DIRECTIONS
The answer must consist solely of the lines from the line with "This screenshot has height=1131, width=2048." to the final line of the data below, reproduced exactly, pictures omitted.

Items from a dataset
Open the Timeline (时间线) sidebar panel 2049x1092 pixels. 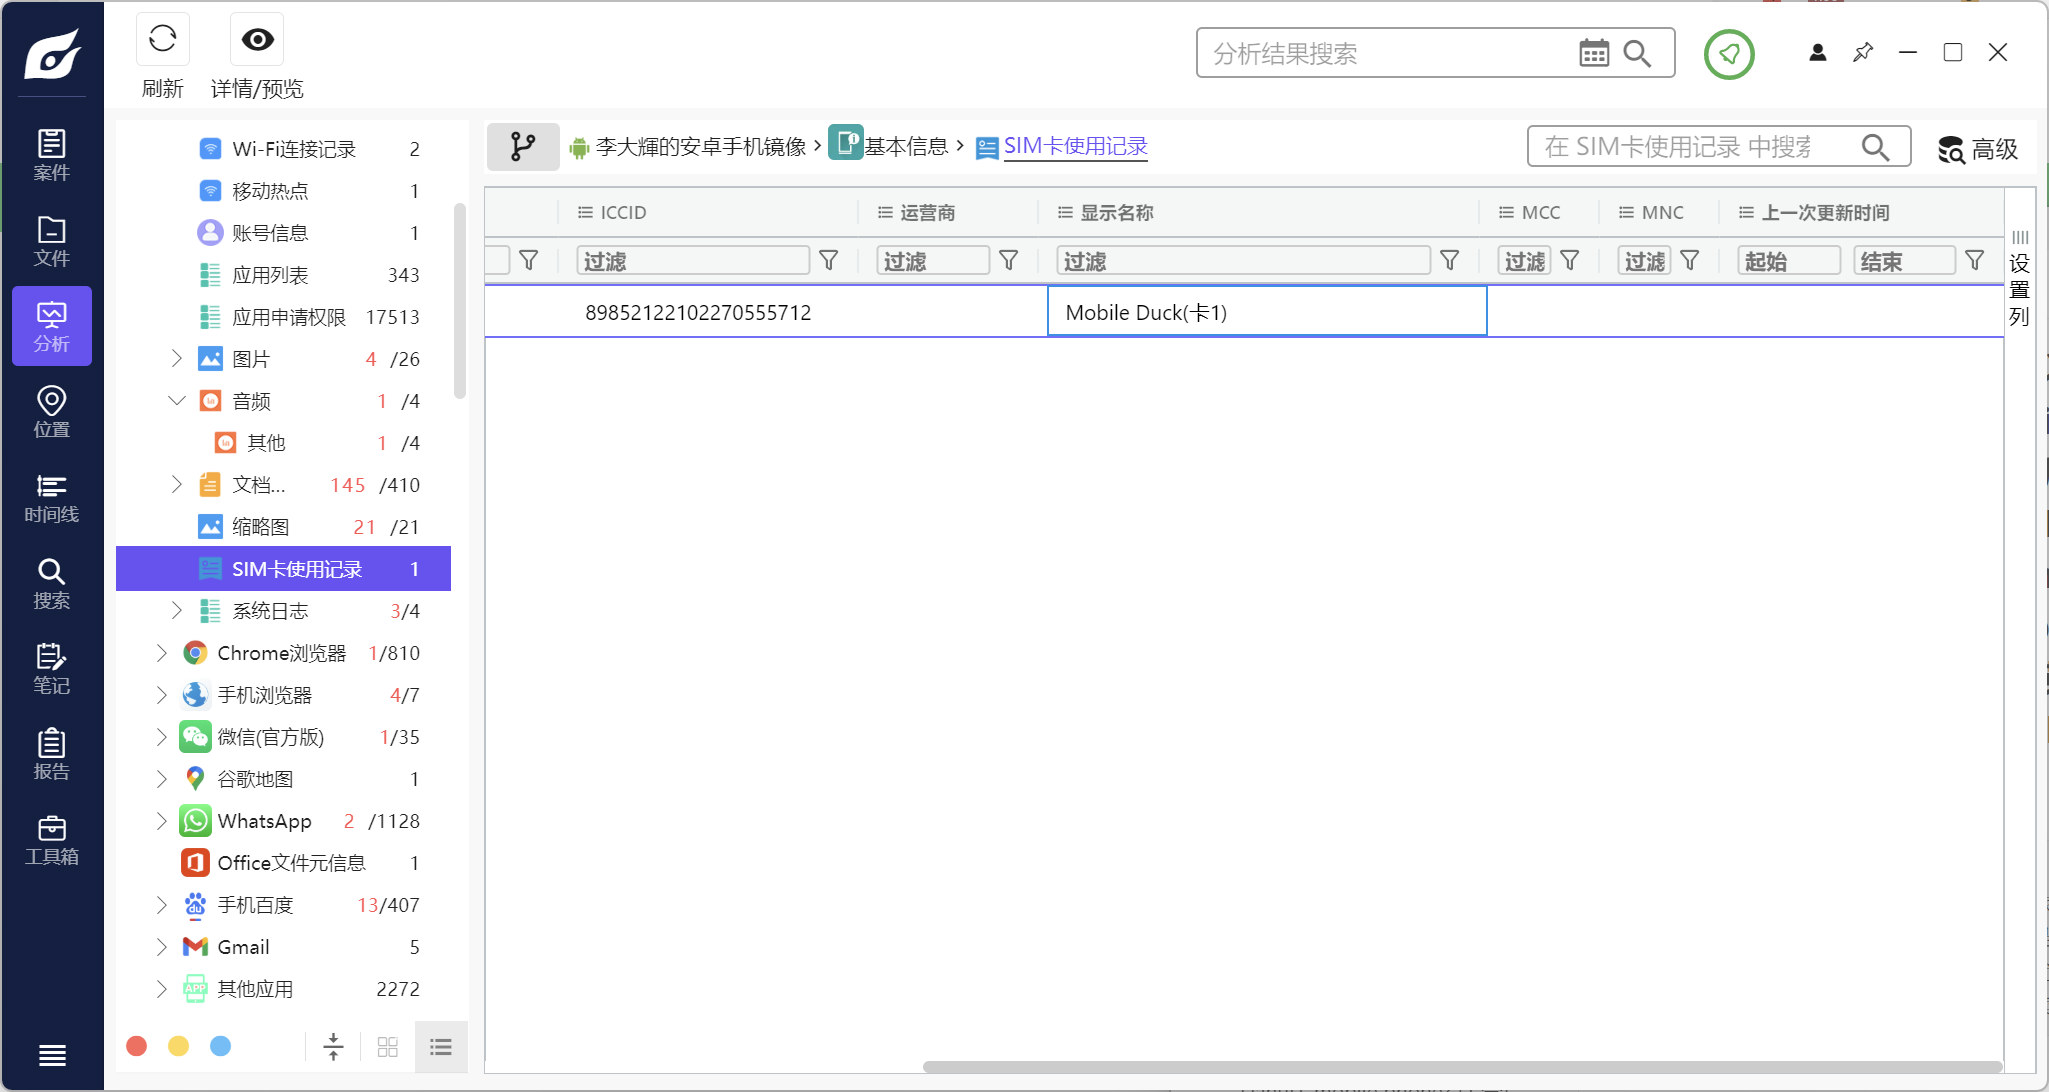coord(51,498)
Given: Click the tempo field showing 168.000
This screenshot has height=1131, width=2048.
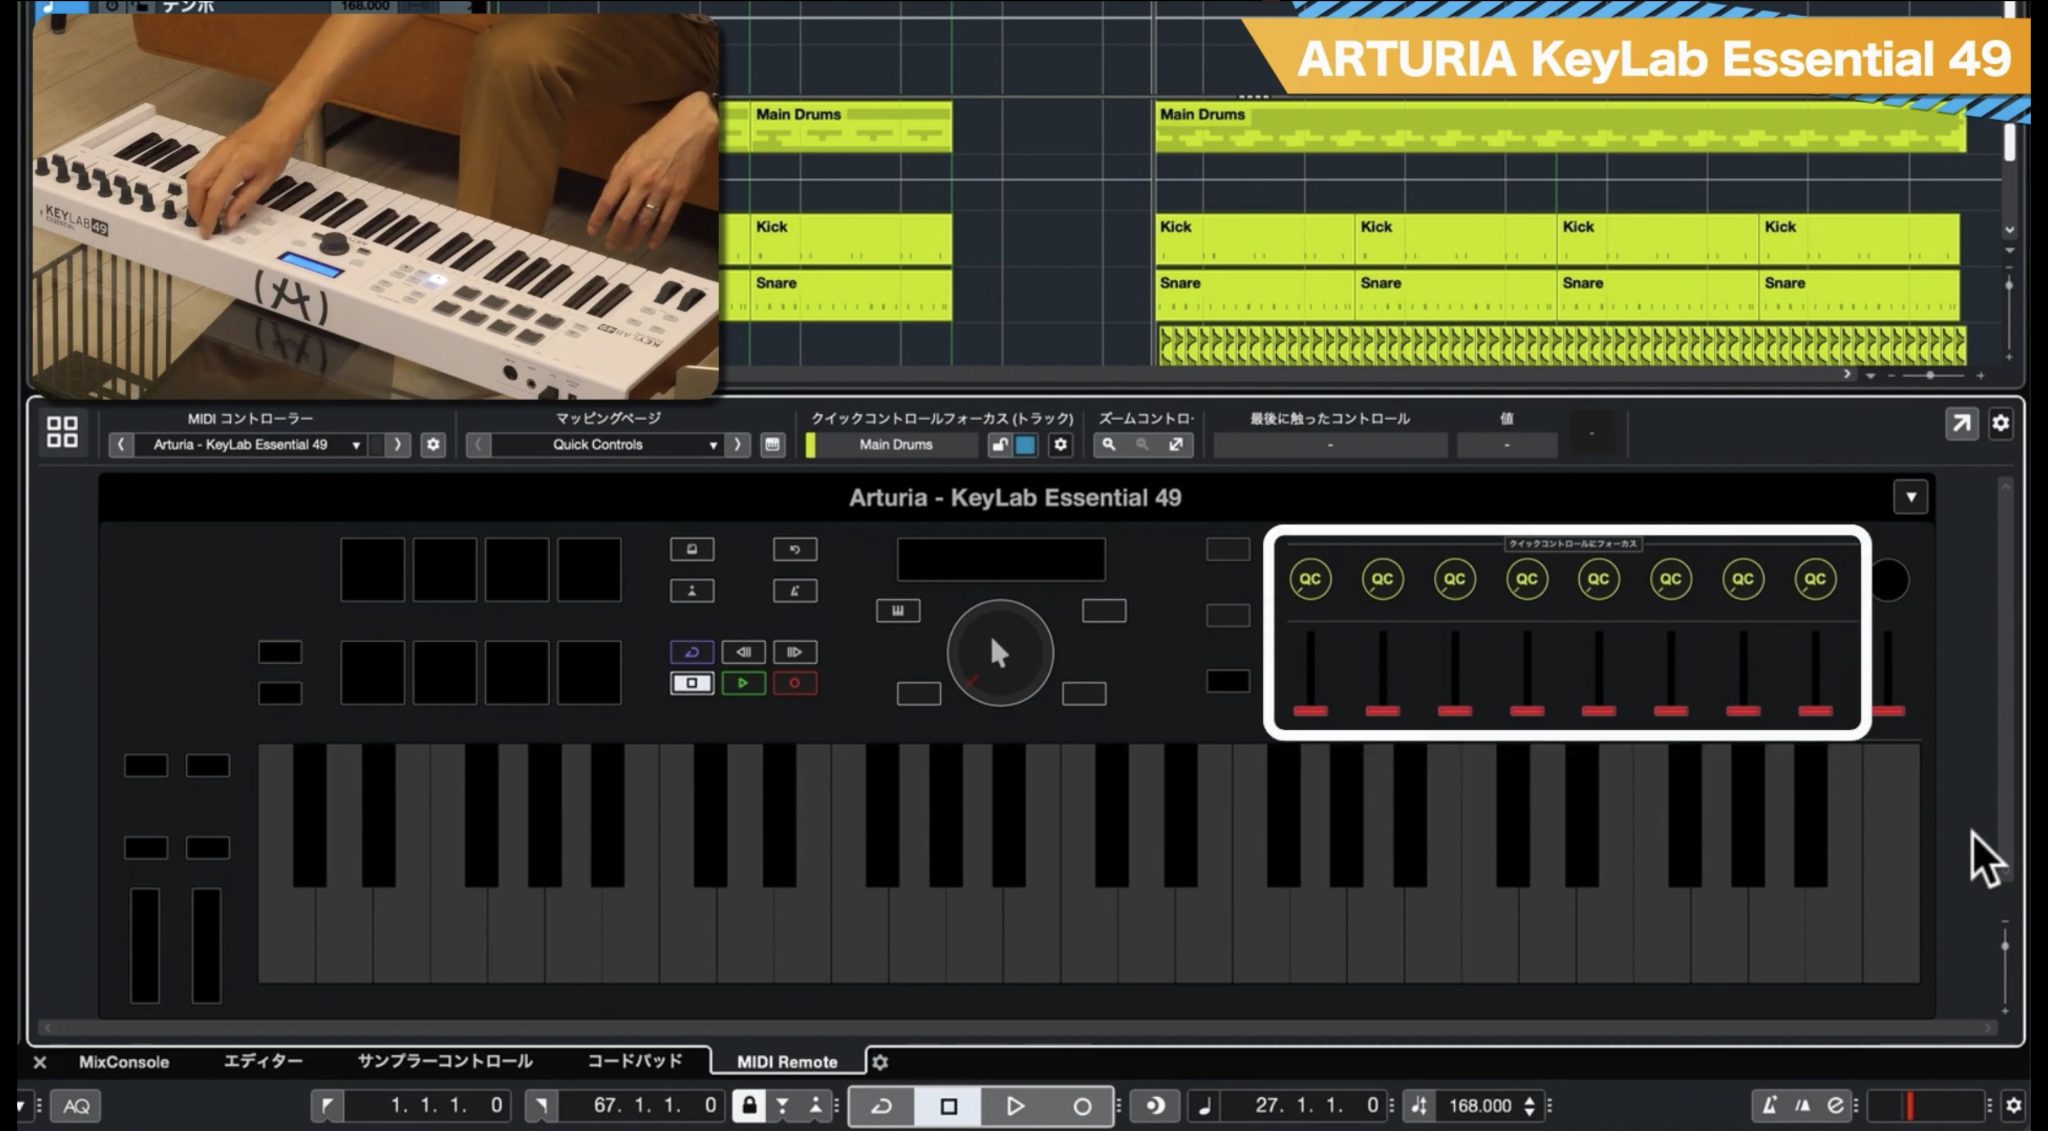Looking at the screenshot, I should [1483, 1106].
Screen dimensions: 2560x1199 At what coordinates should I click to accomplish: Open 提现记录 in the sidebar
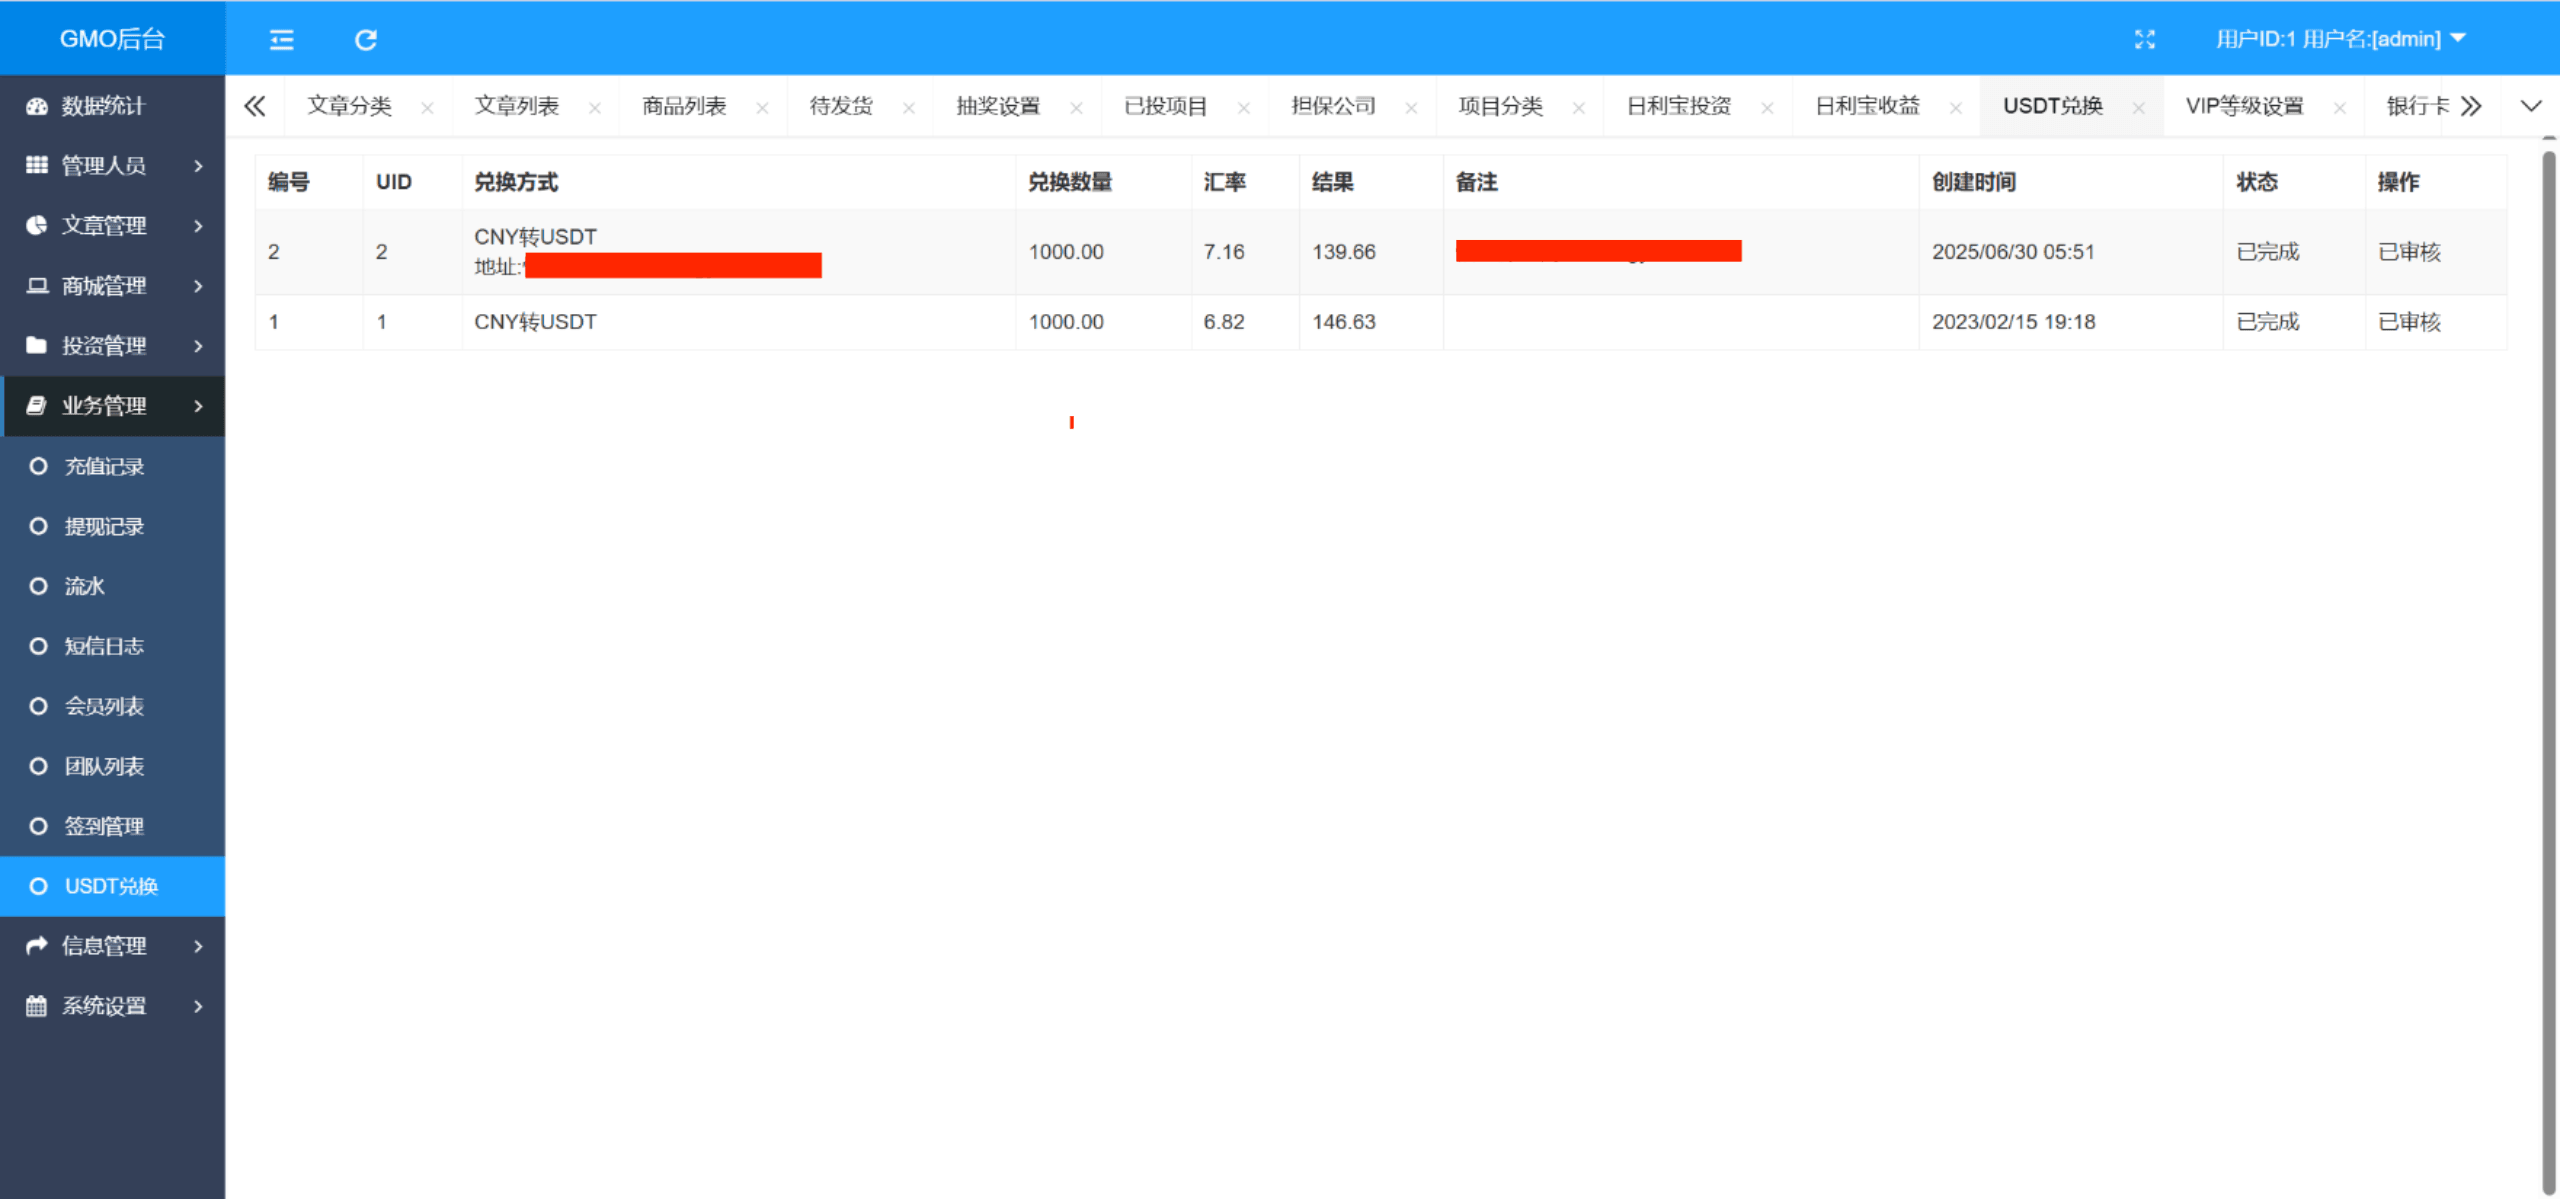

RESULT FOR THIS EXERCISE
This screenshot has height=1131, width=2048.
Looking at the screenshot, I should [1483, 1106].
Screen dimensions: 2560x1199 At what coordinates should I click to accomplish: Open 提现记录 in the sidebar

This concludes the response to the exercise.